A significant shift in the scholarly landscape has been the gradual rebalancing of the community working on Chinese economic history. Twenty years ago, the few scholars working on economic history were largely based outside China. The last decade has seen the steady growth of a young generation of researchers who returned to China having gained training in quantitative and economic approaches from North American and European Ph.D. programs. In conjunction with the rising stock of foreign-trained Ph.D.s in economic history, universities in China and Hong Kong now produce a steady stream of Ph.D.s trained in quantitative economic history, many of whom are making careers in China. The sheer quantity of the new scholarship on Chinese economic history since the 1970s defies adequate summary in this brief essay, but it will be cited copiously throughout these volumes. In addition, synthetic surveys of Chinese economic history have now begun to appear.Footnote 38 Along with these surveys are two commissioned special journal issues devoted entirely to Chinese economic history.Footnote 39
The Cambridge Economic History of China is divided chronologically into two volumes, with the first volume devoted to the period before 1800 and the second volume to the period from 1800 to the present. Each volume is further subdivided into two broad chronological sections, but within these divisions the chapters are organized topically rather than chronologically. Part I of Volume I (in six chapters) covers the period from 1000 BCE to 1000 CE, with Part II (in twelve chapters) devoted to the period from 1000 to 1800. The unequal portions assigned to the pre-1000 and 1000–1800 periods reflect differences in the depth and breadth of the scholarship at this point in time. The usual periodization of Chinese history posits a sharp break between the middle imperial period of 750–1500 (often subsumed under the Tang–Song transition rubric discussed above) and the 1500–1800 era (whether this period should be defined as China’s “early modern” era remains controversial). The scholarship usually reflects this divide as well. However, given the topical structure of the volume, we believe that the 1000–1800 period should be treated as an integral whole.
Volume II similarly is divided into two broad chronological parts that are subdivided into thematic chapters. Part I covers the period from 1800 to 1950, encompassing the last century of the Qing dynasty and the Republican era (1911–1949), in fourteen chapters.
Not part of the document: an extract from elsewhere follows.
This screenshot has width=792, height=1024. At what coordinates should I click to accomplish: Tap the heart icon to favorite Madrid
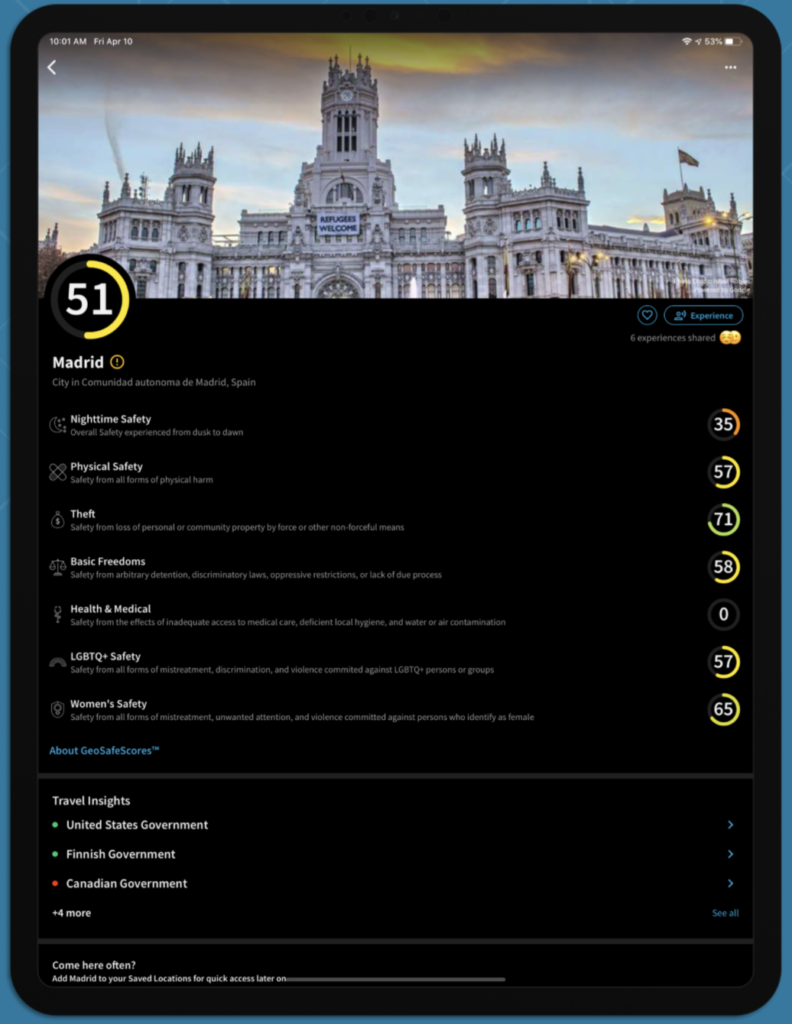point(647,315)
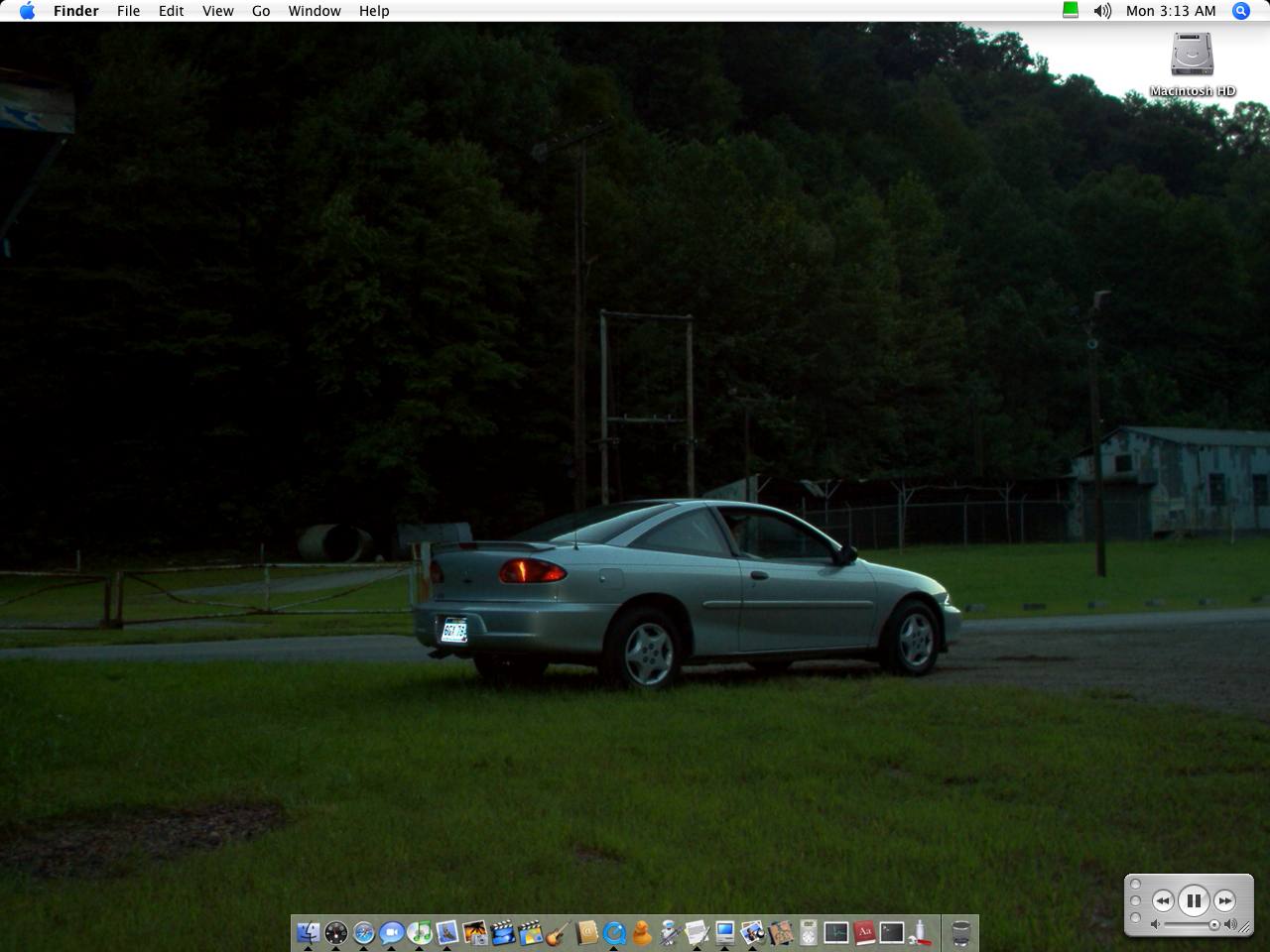The width and height of the screenshot is (1270, 952).
Task: Open Safari from the Dock
Action: pos(364,933)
Part II, in seven chapters, examines the dramatic transformations of the Chinese economy since the founding of the People’s Republic of China in 1949.
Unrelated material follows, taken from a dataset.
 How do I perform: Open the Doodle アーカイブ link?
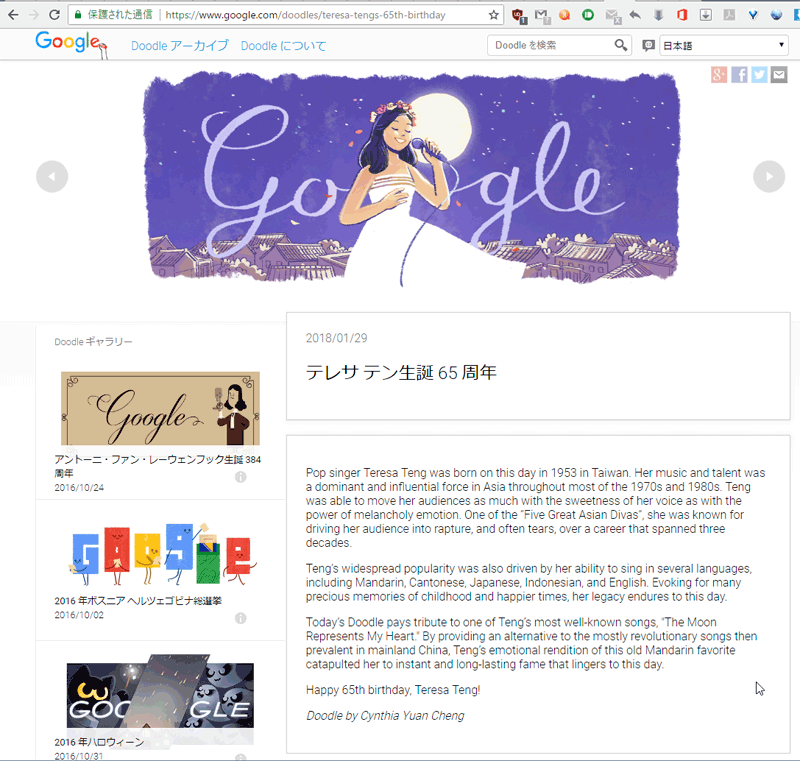180,46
As the first attempt in the Cambridge History series to focus on Chinese economic history, our two volumes will remedy a large lacuna in the discipline of economic history and respond to the increasing demand from both specialists and the general public for a comprehensive introduction to the subject. These volumes will provide an authoritative survey incorporating up-to-date research at the frontiers of knowledge, including quantitative data that are accessible to a general economic history audience, as well as addressing some of the most important current debates in Chinese and global economic history. We also hope that these volumes will serve both as a standard reference and as a resource for teaching.